§ **MATERIAL PROVIDED**
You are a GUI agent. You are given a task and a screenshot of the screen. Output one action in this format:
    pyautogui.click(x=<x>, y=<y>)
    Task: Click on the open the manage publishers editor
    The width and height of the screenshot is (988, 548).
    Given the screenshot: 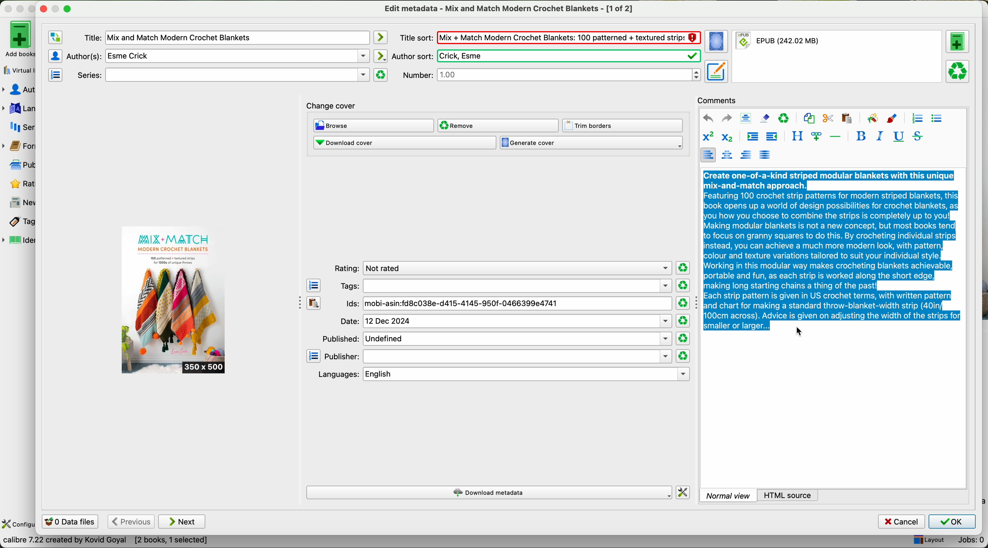 What is the action you would take?
    pyautogui.click(x=314, y=356)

§ **WRITTEN TASK**
Print the items verbatim from their first line through the line that contains "The width and", including both of those lines.

§ **CORRECT OUTPUT**
You are a GUI agent. You are given a task and a screenshot of the screen. Output one action in this format:
    pyautogui.click(x=<x>, y=<y>)
    Task: Click on the open the manage publishers editor
    The width and height of the screenshot is (988, 548).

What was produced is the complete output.